December 2015

Capital Markets Union and the trading environment

Helena Walsh

Executive Director, Cicero Group

One of the European Commission’s headline initiatives is the creation of a Capital Markets Union (CMU) by 2019. The broad objective of the CMU is to steer the European economy away from its reliance on bank lending – which was sharply exposed during the financial crisis – to create a ‘second engine’ in the form of a more vibrant capital market.

Since it was first announced in the summer of 2014 by the then President-elect of the European Commission, Jean Claude Juncker, there has been a flurry of activity to put together a set of proposals on a broad and complicated subject.  Many aspects of Europe’s capital markets are ingrained in national law and practice, meaning that they have not been part of the broader integration of much of the Single Market.

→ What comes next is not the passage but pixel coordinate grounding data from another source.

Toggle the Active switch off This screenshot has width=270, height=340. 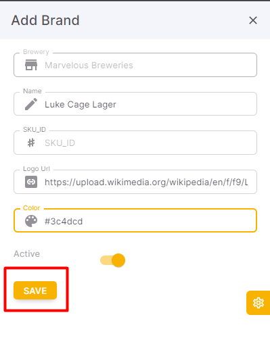pyautogui.click(x=113, y=260)
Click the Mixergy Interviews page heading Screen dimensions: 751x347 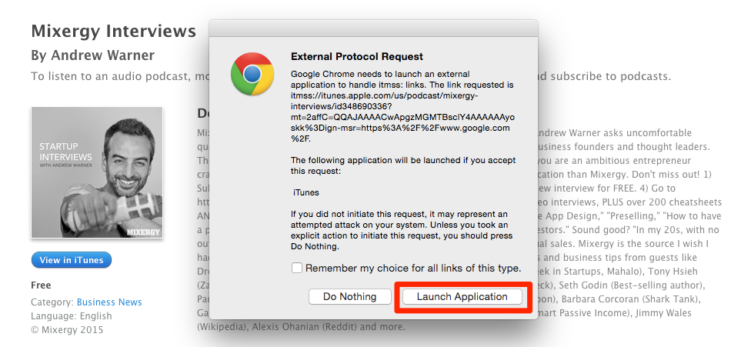[x=114, y=31]
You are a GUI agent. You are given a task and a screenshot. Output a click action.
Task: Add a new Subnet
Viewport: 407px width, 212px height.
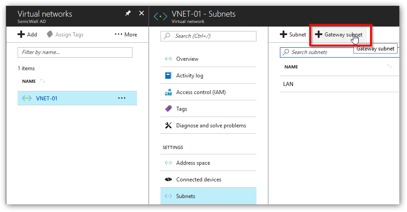click(293, 35)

On 30 September 2015 , the Commission finally published its “Action Plan” containing a diverse set of proposals, from stimulating the securitisation market through to pushing for a more harmonised insolvency framework across the EU, that are designed to broaden the mixture of finance available to European businesses.

The trading environment is an important element of capital markets. An active trading environment allows for bonds issued by European businesses to be easily transferred between investors. The depth and vibrancy of this secondary market – and the subsequent willingness of investors to hold certain bonds - can impact on the initial cost of funding in the primary market. The availability of trading data, particularly post trade can provide investors with better sight of the market, which could serve to increase willingness to invest. Cross-border securities ownership rules are also important for giving investors legal certainty when trading with a counterparty located in a different Member State under a different legal regime.   

The Action Plan acknowledges many of these issues. It highlights the importance of a liquid secondary market, saying “limited liquidity could translate into higher illiquidity premiums and higher borrowing costs”. Improving liquidity is one of the objectives of a review of the corporate bond market that the Commission will conduct by the end of 2017, which will assess the impact of market reforms. This initiative will be very welcome although it could be premature since the effects of the most relevant reform, MiFID II, will either be difficult to assess or unknown by then, depending on the duration and scope of the proposed delay.

In a sense, MiFID II is the elephant in the room of this element of the CMU since it will have a significant impact on secondary market liquidity for corporate bonds. The draft Regulatory Technical Standards (RTS) published by European Securities Market Authority (ESMA) on 28 September 2015, while an improvement, continue to use the class of financial instrument approach (COFIA) for the initial assessment of a bond’s liquidity. This means that under the proposed thresholds, a sizeable portion of bonds will continue to be falsely classified as either liquid or illiquid. This could cause investors’ to lose confidence in their ability to assess the true liquidity of certain bonds. The consequences will be most noticeable for bonds issued by smaller companies, whose liquidity will be harder to asses. This puts the proposals at odds with the overall objective of the CMU to make it easier to invest in European businesses.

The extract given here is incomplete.